So, just another little one that references a little bit to yesterday's blog about nowhere.
As I was sat there watching the guys rack their bikes at the Outlaw half triathlon basically in the middle of the night, as I watched people jog down in their wetsuits to the start line, nervous, wondering if their training was going to pay off wondering what the next four or five or six hours would be like and what they would be like at the end.
Even after I stood there as people crossed the line and came up the stairs with their medals and their T-shirts and their big glasses of alcohol-free beer that the Outlaw is now famous for, I never wished for a minute that it was me.
That's the first time that's happened to me in all the times I've been there.
I've been there as an athlete doing the whole thing and the half thing.
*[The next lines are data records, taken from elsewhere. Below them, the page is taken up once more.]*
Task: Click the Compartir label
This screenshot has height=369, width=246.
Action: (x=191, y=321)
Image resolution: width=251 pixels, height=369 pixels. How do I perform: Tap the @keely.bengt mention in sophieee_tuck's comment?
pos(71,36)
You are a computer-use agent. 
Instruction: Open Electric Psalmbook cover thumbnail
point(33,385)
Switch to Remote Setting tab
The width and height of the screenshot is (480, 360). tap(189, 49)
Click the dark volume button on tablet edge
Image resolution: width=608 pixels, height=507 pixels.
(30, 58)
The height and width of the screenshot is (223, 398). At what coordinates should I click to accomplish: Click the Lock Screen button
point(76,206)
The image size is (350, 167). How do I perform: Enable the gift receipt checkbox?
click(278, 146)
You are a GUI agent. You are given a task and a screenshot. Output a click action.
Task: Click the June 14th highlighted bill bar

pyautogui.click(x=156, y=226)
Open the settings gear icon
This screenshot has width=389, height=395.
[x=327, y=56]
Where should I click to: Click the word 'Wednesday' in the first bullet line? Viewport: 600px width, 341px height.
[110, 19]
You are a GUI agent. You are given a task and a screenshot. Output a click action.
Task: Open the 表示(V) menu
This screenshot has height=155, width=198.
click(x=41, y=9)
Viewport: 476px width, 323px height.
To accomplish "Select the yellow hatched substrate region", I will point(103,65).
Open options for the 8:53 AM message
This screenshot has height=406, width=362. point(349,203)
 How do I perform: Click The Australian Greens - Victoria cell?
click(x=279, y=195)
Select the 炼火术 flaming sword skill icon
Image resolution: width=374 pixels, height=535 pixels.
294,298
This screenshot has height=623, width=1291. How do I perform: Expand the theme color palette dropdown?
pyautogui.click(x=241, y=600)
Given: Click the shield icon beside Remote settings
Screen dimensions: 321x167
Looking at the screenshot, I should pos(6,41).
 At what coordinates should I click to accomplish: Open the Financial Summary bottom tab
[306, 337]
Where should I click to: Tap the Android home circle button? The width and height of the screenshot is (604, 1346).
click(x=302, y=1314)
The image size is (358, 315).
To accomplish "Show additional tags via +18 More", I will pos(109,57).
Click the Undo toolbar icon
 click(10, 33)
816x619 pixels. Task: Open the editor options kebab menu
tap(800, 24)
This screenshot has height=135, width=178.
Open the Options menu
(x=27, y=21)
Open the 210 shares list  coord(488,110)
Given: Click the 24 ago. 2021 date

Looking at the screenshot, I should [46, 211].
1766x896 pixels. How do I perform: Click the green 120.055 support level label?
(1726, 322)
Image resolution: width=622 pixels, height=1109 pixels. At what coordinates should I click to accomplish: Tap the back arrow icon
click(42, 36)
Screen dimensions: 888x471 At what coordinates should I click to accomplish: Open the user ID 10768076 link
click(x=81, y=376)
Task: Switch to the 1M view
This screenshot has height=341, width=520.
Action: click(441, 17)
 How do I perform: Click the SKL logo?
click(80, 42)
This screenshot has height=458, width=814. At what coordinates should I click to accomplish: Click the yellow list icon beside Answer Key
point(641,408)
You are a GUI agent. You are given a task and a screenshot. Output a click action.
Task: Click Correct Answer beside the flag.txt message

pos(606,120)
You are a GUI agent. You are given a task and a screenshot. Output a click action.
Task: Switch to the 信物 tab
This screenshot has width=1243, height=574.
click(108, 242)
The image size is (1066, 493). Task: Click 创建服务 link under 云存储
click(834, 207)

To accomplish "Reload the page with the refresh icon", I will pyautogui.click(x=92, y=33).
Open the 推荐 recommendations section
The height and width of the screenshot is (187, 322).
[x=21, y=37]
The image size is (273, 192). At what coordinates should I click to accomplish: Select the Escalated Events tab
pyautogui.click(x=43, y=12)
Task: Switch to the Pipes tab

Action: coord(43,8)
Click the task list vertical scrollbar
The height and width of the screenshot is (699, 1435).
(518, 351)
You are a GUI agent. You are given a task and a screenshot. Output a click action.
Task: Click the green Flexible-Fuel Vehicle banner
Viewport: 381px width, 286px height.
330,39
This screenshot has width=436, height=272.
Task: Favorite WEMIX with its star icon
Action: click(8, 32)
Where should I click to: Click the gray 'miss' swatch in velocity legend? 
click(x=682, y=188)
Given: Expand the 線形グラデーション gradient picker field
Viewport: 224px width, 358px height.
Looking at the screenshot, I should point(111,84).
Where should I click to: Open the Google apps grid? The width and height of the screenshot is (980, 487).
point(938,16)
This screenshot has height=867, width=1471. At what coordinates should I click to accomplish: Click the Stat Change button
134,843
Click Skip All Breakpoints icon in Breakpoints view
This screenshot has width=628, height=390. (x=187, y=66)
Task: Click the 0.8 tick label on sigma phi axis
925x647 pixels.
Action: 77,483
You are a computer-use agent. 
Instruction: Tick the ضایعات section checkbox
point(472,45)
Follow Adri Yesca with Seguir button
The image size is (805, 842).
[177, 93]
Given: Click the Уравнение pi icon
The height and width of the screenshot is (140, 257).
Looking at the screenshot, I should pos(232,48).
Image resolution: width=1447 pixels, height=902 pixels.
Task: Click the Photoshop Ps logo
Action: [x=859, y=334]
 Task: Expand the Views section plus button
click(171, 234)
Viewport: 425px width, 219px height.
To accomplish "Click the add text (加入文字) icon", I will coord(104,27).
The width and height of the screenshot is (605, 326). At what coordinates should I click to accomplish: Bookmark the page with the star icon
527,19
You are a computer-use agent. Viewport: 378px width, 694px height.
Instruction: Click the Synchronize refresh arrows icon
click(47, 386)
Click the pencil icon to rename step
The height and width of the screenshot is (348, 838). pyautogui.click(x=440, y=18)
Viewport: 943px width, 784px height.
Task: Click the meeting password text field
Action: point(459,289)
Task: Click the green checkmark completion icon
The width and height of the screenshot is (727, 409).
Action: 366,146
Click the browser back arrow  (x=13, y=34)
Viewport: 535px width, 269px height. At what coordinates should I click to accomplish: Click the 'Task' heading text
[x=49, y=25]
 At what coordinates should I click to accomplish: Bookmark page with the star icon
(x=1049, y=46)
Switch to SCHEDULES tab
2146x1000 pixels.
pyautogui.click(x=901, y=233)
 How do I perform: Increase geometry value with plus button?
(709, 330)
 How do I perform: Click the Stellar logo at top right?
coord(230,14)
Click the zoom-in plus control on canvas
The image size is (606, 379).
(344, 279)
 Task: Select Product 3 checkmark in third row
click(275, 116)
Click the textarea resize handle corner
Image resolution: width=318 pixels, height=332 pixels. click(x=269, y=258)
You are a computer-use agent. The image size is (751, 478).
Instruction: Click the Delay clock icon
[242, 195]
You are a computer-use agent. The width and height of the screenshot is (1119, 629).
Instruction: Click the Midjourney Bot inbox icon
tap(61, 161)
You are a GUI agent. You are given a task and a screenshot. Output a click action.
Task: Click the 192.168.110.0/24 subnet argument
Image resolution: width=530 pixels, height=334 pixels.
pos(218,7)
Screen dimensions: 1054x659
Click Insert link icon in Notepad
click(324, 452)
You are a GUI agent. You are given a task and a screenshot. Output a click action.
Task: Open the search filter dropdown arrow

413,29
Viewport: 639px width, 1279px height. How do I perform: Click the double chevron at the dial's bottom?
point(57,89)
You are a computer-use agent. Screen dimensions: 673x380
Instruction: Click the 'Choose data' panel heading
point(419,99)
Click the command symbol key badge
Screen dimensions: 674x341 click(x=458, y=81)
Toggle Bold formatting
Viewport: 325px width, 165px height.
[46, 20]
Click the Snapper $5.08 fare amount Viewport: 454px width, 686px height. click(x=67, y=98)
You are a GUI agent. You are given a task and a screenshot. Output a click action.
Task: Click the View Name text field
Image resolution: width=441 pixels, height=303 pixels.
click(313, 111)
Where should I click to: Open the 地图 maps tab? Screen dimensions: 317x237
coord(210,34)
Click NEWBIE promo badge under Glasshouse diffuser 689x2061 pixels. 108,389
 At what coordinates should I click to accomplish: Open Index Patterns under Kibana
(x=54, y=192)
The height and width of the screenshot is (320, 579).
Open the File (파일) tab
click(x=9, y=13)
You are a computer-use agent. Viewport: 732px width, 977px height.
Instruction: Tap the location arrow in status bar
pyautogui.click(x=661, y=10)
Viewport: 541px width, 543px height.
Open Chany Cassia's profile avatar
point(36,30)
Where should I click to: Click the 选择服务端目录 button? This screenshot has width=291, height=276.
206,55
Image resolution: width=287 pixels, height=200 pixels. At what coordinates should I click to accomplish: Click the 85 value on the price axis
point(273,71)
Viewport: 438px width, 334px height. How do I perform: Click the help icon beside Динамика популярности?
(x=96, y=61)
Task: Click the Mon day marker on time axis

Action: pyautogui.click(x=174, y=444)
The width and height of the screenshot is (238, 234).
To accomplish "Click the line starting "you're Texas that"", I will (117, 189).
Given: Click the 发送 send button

I've been there for countless relay events, and I've been there other times just to watch and support, but all of the time, there were people who I wished I was or people that I wished I could be.
Sunday was the first time I didn't wish for any of that.
Sunday was the first time I could celebrate other people's achievements without being sad that it wasn't me doing that or me doing it.
I was able to watch people come across the line with their family or their friends or their children and not feel that I had to do that at all.
Maybe it's because I've done some of this before, maybe it's because I'm old, or perhaps it's just because my life has moved on to different places or things.
I always described myself as a would-be Triathlete.
I think yesterday I became a former, would-be Triathlete.